Aim for Comfort—but Not Too Much
You should feel as aware and attentive as you are relaxed. If you’re new to meditation, you may feel comfortable lying on a yoga mat. But unless you’re specifically practicing meditation to promote sleep, avoid lying in bed as you may drift off, Bowser says. If you want to energize your body and boost your focus, the ideal meditation position is to be seated in a chair with your feet flat on the floor to feel grounded and awake.
Engage Your Senses
Activate your senses. “Tuning into the present senses can help cultivate more joy and focus throughout the practice,” Bowser says. For instance, consider a candle for light, a plant for sight, a blanket for touch, tea for taste, and meditation music or an audio guide for sound. Bowser, for instance, always lights a candle when she meditates indoors to help her stay present throughout the practice.
Consider the lighting
Natural light is ideal. Then consider when you’ll meditate and your personal preferences. Will sheer curtains help soften and filter the light? If the space is dark or you meditate at night, will a dimmer switch or candles help create the right environment?

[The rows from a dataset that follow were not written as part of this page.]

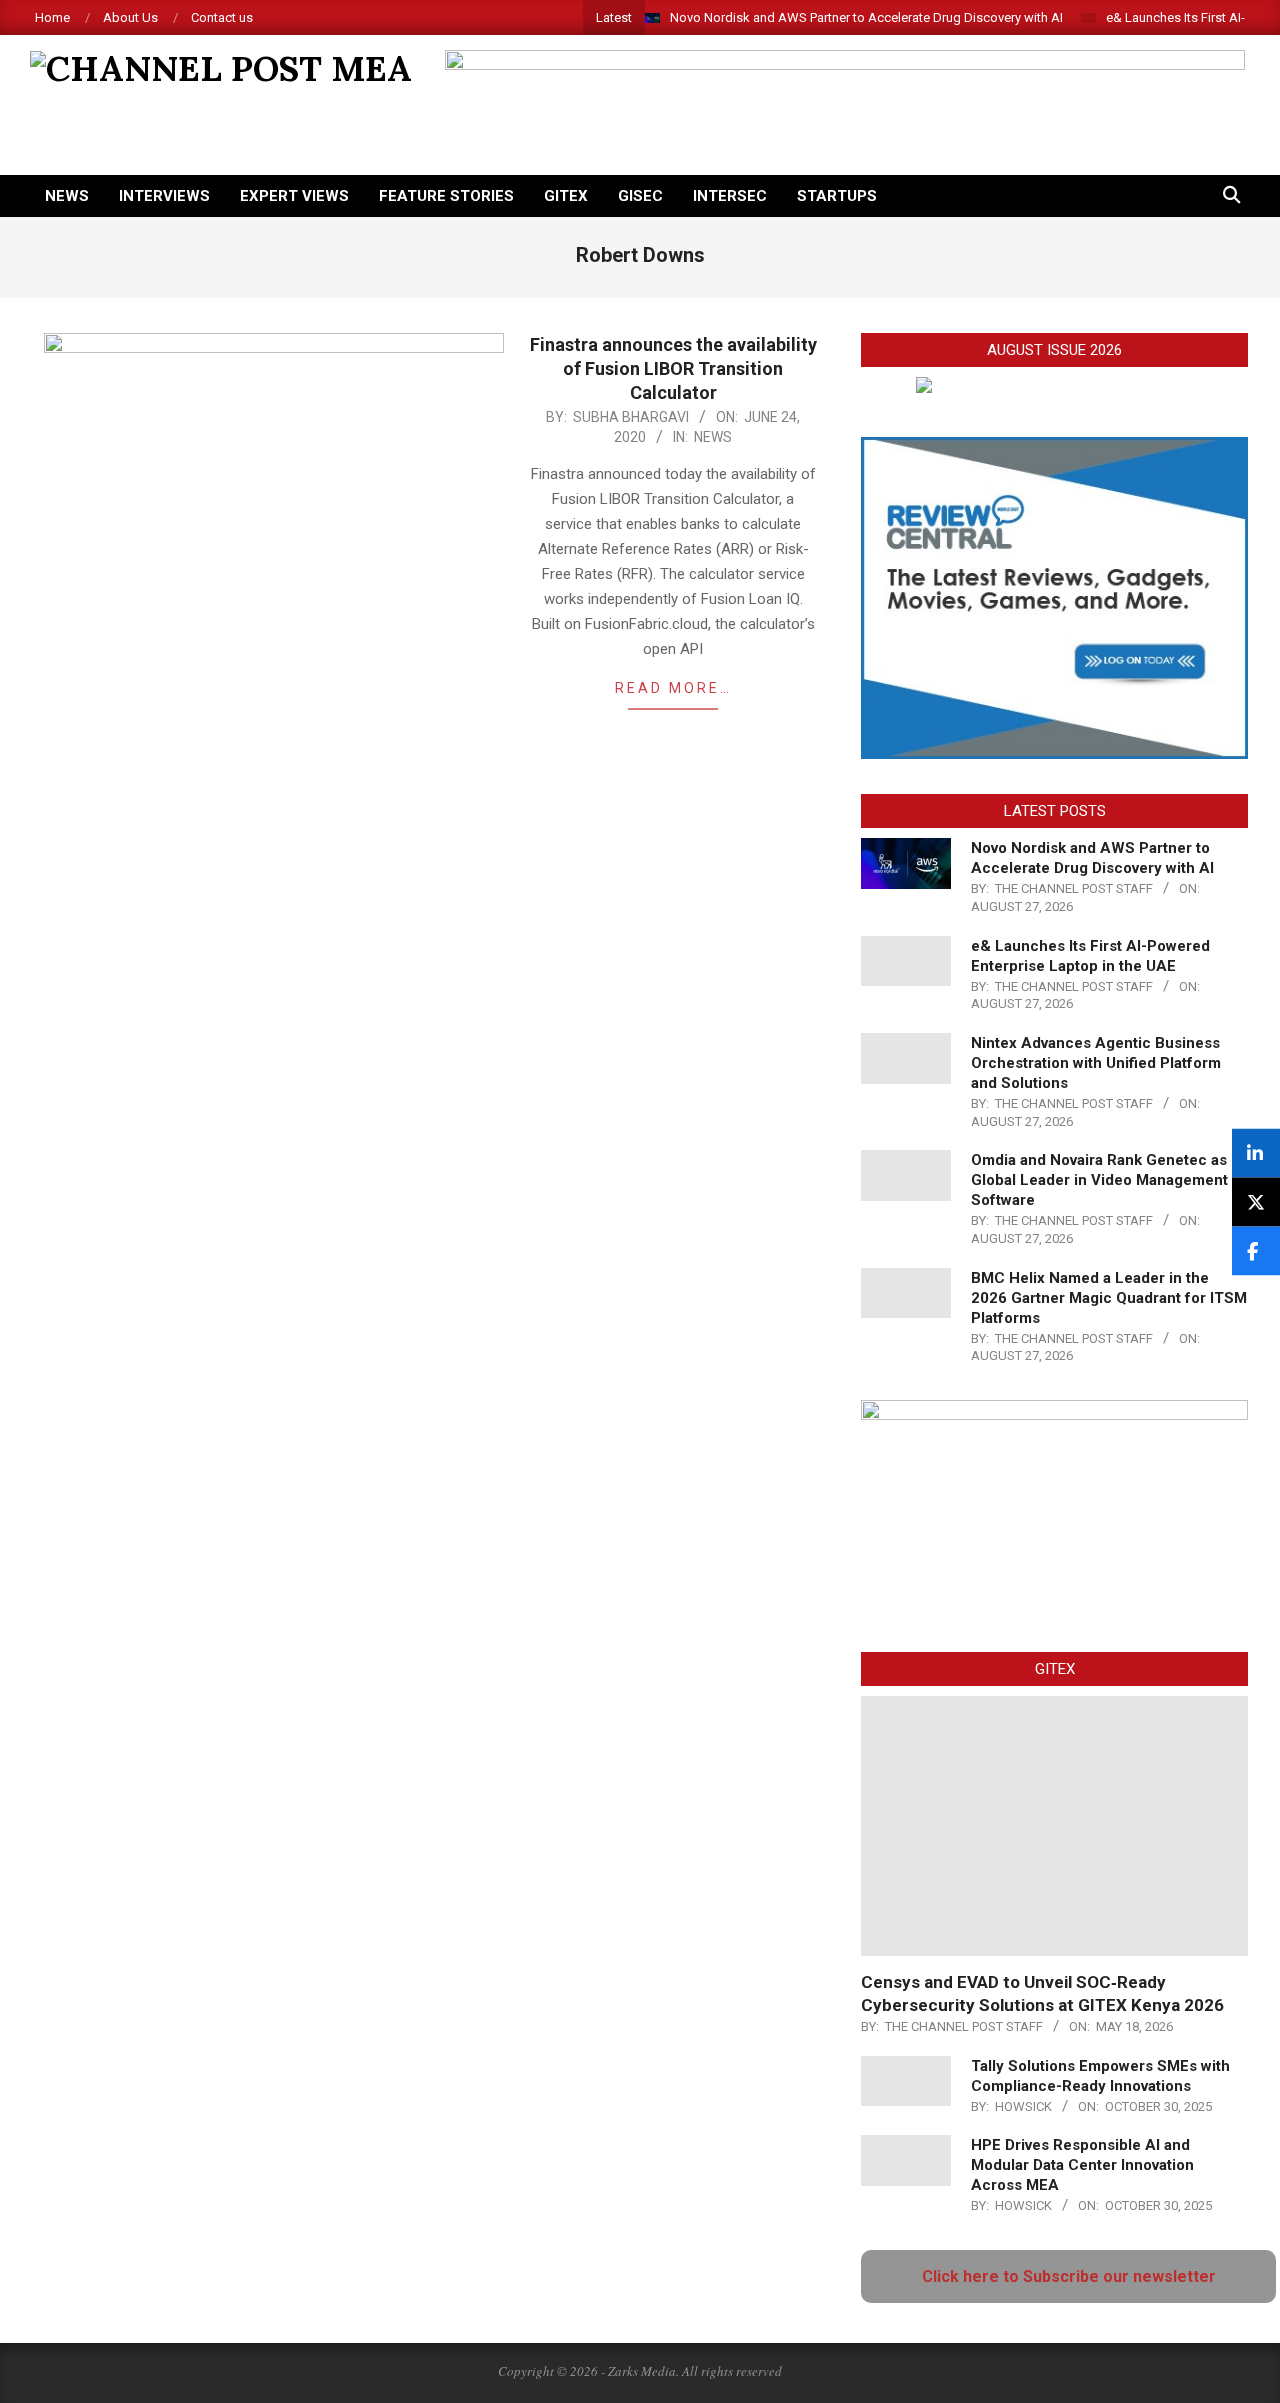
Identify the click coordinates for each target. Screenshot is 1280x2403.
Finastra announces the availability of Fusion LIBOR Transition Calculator (673, 368)
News (713, 437)
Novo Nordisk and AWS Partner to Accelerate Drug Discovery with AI (866, 17)
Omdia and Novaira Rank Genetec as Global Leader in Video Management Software (1099, 1180)
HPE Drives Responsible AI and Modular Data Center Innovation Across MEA (1082, 2165)
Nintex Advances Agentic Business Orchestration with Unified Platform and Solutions (1096, 1063)
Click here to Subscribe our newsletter (1069, 2276)
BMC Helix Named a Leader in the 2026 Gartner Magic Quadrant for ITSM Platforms (1109, 1298)
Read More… (673, 688)
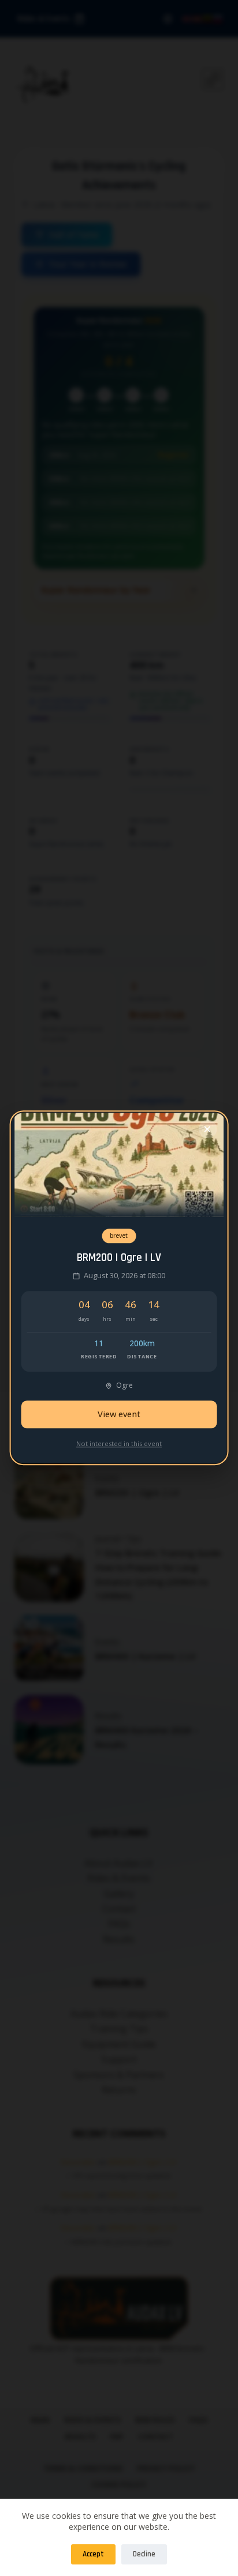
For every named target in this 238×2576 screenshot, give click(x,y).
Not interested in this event (119, 1443)
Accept (93, 2554)
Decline (144, 2554)
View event (119, 1414)
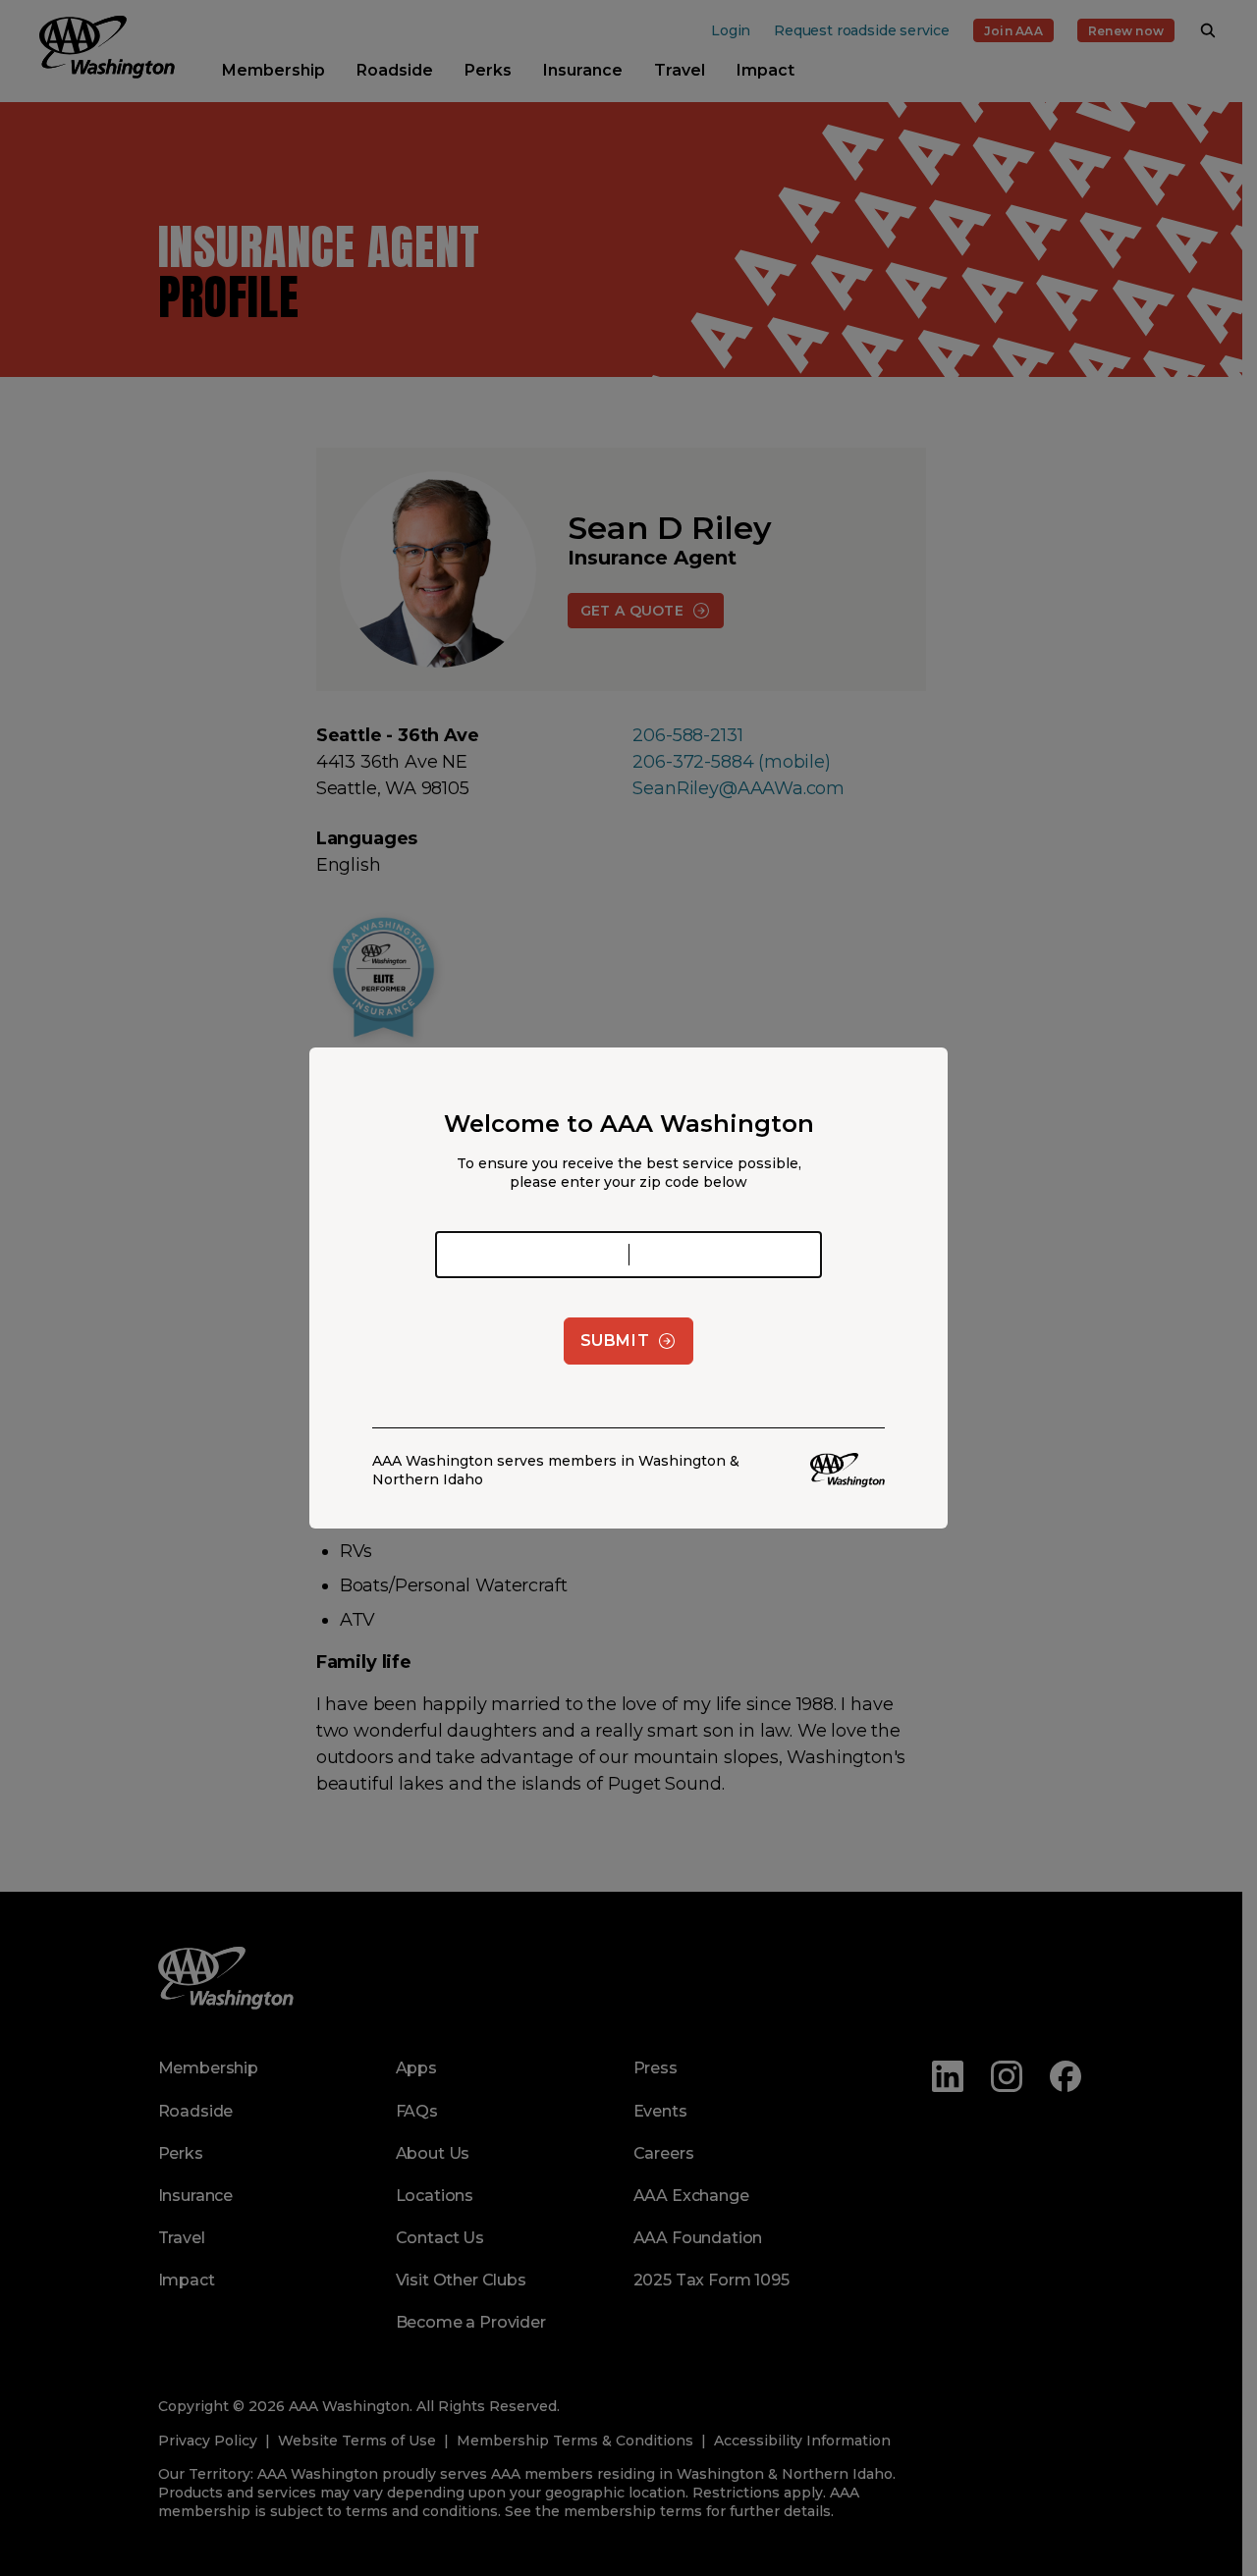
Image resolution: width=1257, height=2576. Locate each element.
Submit (615, 1340)
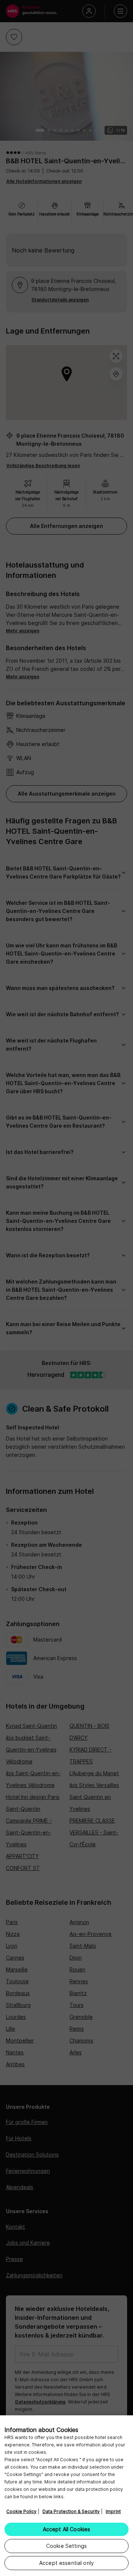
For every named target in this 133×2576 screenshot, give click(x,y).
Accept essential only (66, 2563)
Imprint (113, 2511)
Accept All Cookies (67, 2529)
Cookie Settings (66, 2546)
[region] (66, 2495)
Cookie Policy (21, 2511)
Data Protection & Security (71, 2511)
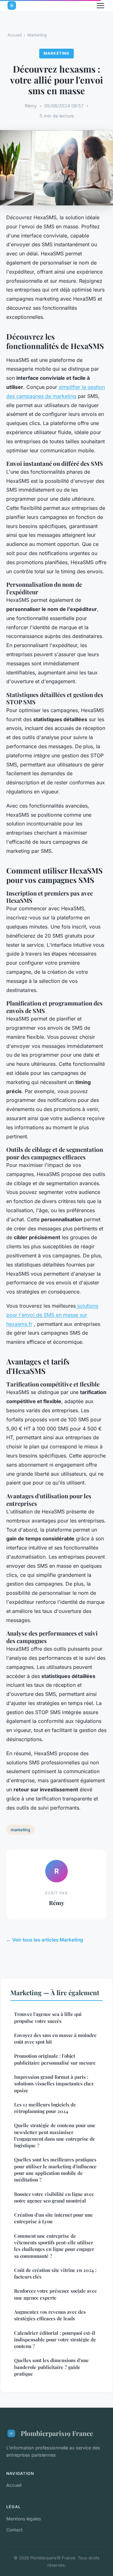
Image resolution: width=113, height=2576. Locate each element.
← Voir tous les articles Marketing (44, 1940)
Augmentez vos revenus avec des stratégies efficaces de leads (50, 2315)
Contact (14, 2529)
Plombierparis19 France (57, 2433)
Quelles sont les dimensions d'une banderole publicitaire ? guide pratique (51, 2367)
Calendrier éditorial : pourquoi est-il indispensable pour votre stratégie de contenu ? (55, 2340)
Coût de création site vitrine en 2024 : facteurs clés (55, 2273)
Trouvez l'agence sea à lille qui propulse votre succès (48, 2017)
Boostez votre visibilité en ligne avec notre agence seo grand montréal (54, 2197)
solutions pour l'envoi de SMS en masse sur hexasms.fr (52, 1315)
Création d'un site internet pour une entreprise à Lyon (53, 2218)
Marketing (37, 34)
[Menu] (100, 6)
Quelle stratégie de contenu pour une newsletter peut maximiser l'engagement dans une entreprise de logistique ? (54, 2135)
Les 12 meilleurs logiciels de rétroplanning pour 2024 (45, 2107)
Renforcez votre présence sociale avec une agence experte (55, 2294)
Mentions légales (23, 2518)
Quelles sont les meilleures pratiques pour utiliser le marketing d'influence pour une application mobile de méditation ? (55, 2169)
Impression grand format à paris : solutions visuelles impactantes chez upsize (54, 2084)
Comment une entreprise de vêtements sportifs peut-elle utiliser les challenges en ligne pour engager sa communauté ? (54, 2246)
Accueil (15, 34)
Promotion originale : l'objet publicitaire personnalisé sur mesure (55, 2059)
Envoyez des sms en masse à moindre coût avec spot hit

Bring nature into your space
Studies show nature is soothing and healing, so bring some element of nature into your space. “I like to have something that embodies each of the four elements — earth, air, fire and water,” says Lena Franklin, a mindfulness-based psychotherapist and content creator for the Welzen app. “From an intentional perspective, it creates universal balance in the space. But including nature in your meditation space can be as simple as a plant or vase of cut flowers.”
Add a beautiful aroma
Whether it’s aromatic candles, incense sticks or essential oils, using a fragrance can help. “The sense of smell is powerful,” De La Rosa says. “It’s not just attracting us to the place and practice, but embedding the experience even more. The more it’s a multisensory experience, the more it sticks to us.”
Take it with you
There will be some aspect of your space that makes it feel special and inviting. If you know you’ll be away from home, consider taking some small piece of it with you. It could be a photograph, essential oil or sacred book. By having something familiar in your temporary space, your mind and body will more easily settle into the experience, even when you’re away from home.
Choose soothing colours
“It is a very modest space decorated in chalky whites and earthy tones with only a few accessories in natural materials like linen, wood and wicker. The walls are deliberately kept bare and the floor has a seamless finish that flows through the entire space.
“Prior to a session the meditation room is ‘dressed’ in candle light, warming blankets, mattresses, eye pillows and cushions, making it feel very peaceful and cocooning.”